WASHINGTON — A week after warning him in an all caps-tweet against military threats, US President Donald Trump said today he’d be willing to meet with Iran’s President Hassan Rouhani anytime Iran wants, without any preconditions.
“I would certainly meet with Iran if they wanted to meet,” Trump said at a White House news conference with Italian Prime Minister Giuseppe Conte.
“No preconditions,” Trump added. “If they want to meet, I’ll meet, anytime they want. It is good for the country, good for them, good for us and good for the world.”
Trump said he’d be interested to discuss a possible substitute arrangement for what he called the “ridiculous” Iran nuclear deal that he withdrew the United States from in May. He acknowledged that Iranian leaders may not be prepared to meet him yet, but said he thinks eventually they will come around.

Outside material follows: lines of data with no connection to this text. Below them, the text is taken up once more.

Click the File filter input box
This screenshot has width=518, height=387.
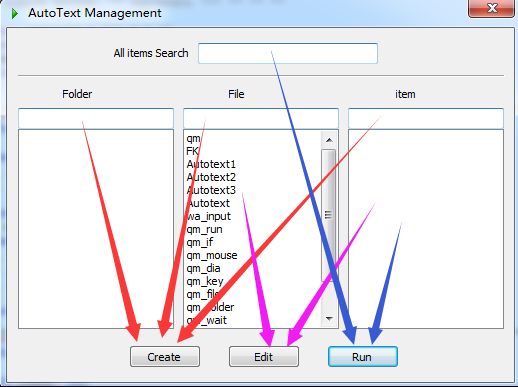(x=261, y=118)
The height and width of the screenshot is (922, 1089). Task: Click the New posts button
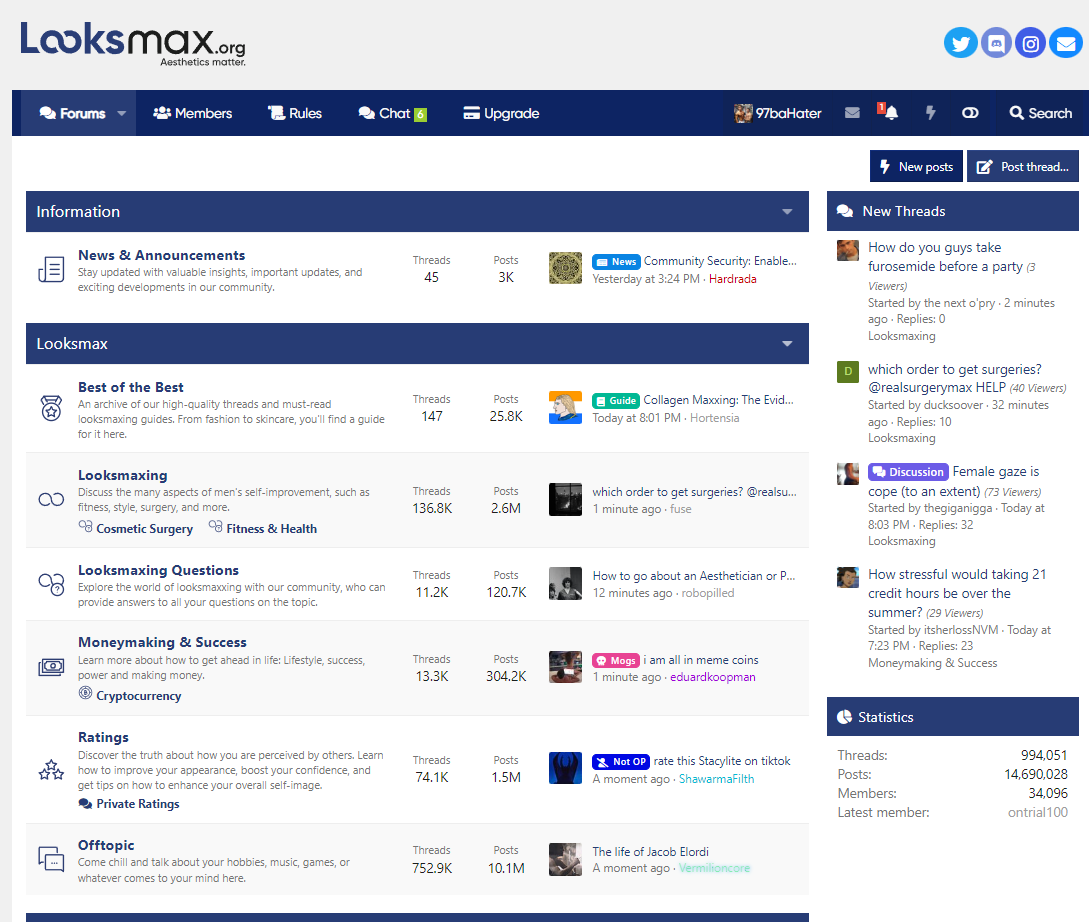916,167
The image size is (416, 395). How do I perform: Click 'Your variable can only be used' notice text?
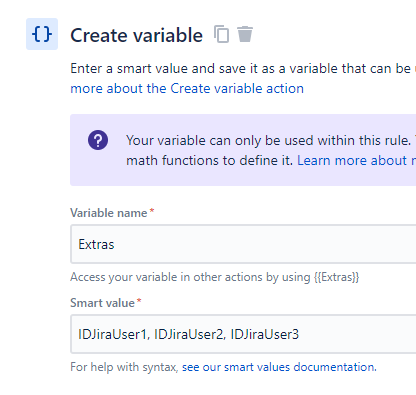pos(268,140)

“I don’t know that they’re ready yet,” Trump said, noting that he “ended” the Iran deal, which five other world powers and Iran are scrambling to try to preserve as the United States moves to reimpose economic sanctions on Iran’s energy and banking sectors. But, he said, “I do believe that they will probably end up wanting to meet and I’m ready to meet anytime that they want to.”
“I don’t do that from strength, or from weakness,” Trump added. “I think it is an appropriate thing to do. If we could work something out that’s meaningful, not the waste of paper that the other deal was, I would certainly be willing to meet.”
Trump’s expressed willingness to meet Iranian leaders without any changes in Iranian behavior ahead of time stands in stark contrast with the messaging from the rest of his administration, which has been urging other nations to reduce their import of Iranian oil to as close to zero by Nov. 4 as possible.
Secretary of State Mike Pompeo, in particular, has repeatedly cheered on Iranian protests against the regime, and laid out a list of a dozen broad changes in Iran’s posture in the region and domestically that would be required before the Trump administration would pursue dialogue with the Iranian regime.
“The president has said if we can get this change, if we can get the leadership to make a strategic decision about how to ensure its well-being and the well-being of its peoples, that we’re prepared to have a conversation and to discuss how that might proceed,” Pompeo said in a speech to the Iranian American community at the Ronald Reagan Presidential Library in California on July 22.
“The president has stated at least once, perhaps more than once, that he is prepared to do that with the leadership in Iran, but not until such time as there are demonstrable, tangible, irreversible changes in the Iranian regime that I don’t see happening today,” Pompeo said. “But I live in hope.”
But Trump repeatedly said in his remarks today that he does not have any of the preconditions of changed Iranian behavior that Pompeo asserted would be required for dialogue.
“No preconditions. If they want to meet, I’ll meet, anytime they want,” Trump repeated.
But while Trump said he would meet Iran with no preconditions, Pompeo, speaking to CNBC after Trump’s remarks today, insisted that he and Trump were on the same page.
“We've said this before," Pompeo told CNBC’s “Closing Bell” today. The "president wants to meet with folks to solve problems. If the Iranians demonstrate a commitment to make fundamental changes in how they treat their own people, reduce their malign behavior, can agree that it's worthwhile to enter into a nuclear agreement that actually prevents proliferation, then the president said he's prepared to sit down and have the conversation with them."
Trump, in fact, requested a meeting with Iran’s Rouhani during the gathering of the United Nations General Assembly in New York last year, but the Iranians declined, US and Iranian experts have said. The US request was channeled via Tom Shannon, then the undersecretary of state, to his Iranian counterpart, on very short notice, after Trump had given a blustery anti-Iran speech to the General Assembly, said Suzanne DiMaggio, of the New America foundation, who has convened Track II dialogues between Iranian diplomats and American policy experts for over a decade.
Now, with the United States having withdrawn from the Iran nuclear deal and moving to impose sanctions while Iran continues to comply with the deal, it will be very hard for the Iranians to agree to a meeting, Iranian experts said.
“Why would the Iranians negotiate with an administration that is internally inconsistent?” Ali Vaez, senior Iran researcher at the International Crisis Group, told Al-Monitor today. “Should they believe Pompeo's 12 preconditions or the president's unconditional proposition?”
“At this stage, no Iranian leader can afford to negotiate with a gun to their head,” Vaez said. “The president [Trump] might find the allure of the mother of all deals with Iran irresistible, but no one in his entourage wants a deal that would benefit Iran.”
“Trump's threats and insults have rendered him toxic in Iran,” Vaez added. “I don't think Rouhani has the political capital to engage again.”
In one of the first official Iranian responses to Trump’s offer, Hamid Aboutalebi, an adviser to Rouhani, tweeted that Iran has preconditions for any meeting with the United States. “Respect for the great nation of Iran, reducing hostilities and a US return to the nuclear deal... [that’s what’s required] to ease this challenging path that we are facing today,” Aboutalebi tweeted.